Performance is about quality just as much as it is about speed. Quality of outcome, quality of experience and, for many companies, quality of conversion i.e., sales.

So how do we scale for large volumes of users, those in the multi-millions, doing ever more complex workloads? Not forgetting some other important questions that we must also ask ourselves:

  1. When is a user, not only a user?
  2. What are the prime examples of why we might need to scale for these kinds of load profiles, is it more than just an ego session on whose cloud is bigger?
  3. What really is the critical path to having a performant environment, and should we really care about how we get there?

First, it’s important to understand the idea of ‘when is a user, not only a user’. What exactly do I mean by this? A user that’s going to the front page of a website and looking or accessing data from a CDN (Content Delivery Network) has a nominal impact on any service.
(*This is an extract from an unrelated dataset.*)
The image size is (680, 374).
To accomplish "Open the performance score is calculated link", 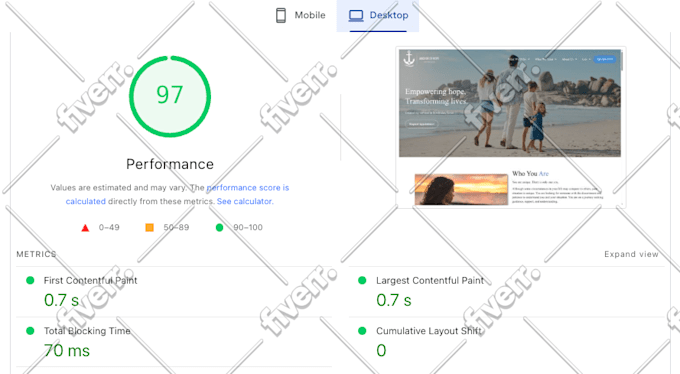I will 177,194.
A CDN, for those not in the know, is essentially a cache that stores the resource that a user has requested on the closest possible server to them which significantly reduces latency and processing times. Pretty handy when you’re dealing with a lot of users making the same request for the same service. Government information services or landing pages are great examples of services that benefit from this type of component.

A user that is streaming video content or entering long-form data content, such as a survey, will have a much larger profile than a user accessing a cached web page, this much is obvious. What’s less obvious is what a user leaves behind, especially in an event-driven solution – something swiftly becoming the norm. Some examples of user baggage:

  • A chain of synchronous and asynchronous calls and processing events – common in event-driven architecture. These can, in many instances, take hours, days or even weeks to process long after a user has completed their web front-end action. Due to process times of data ingress services.
  • Network Address Translation (NATs) processing – NATs are awesome, they allow provisioning of IP addresses from private networks out into the public internet or permit fancy things such as IP masquerading. However, when dealing with high volumes they can quickly become “backed up”. This doesn’t mean the NAT stops working but the data that NAT is consuming does start to take longer to process.
  • Data and ETL Pipelines have ingestion rates. Especially true when they are scanning or transforming that data. The rate at which data is generated by inputs and processed by data pipelines frequently creates bottlenecks in production environments that can take measurable time to clear down.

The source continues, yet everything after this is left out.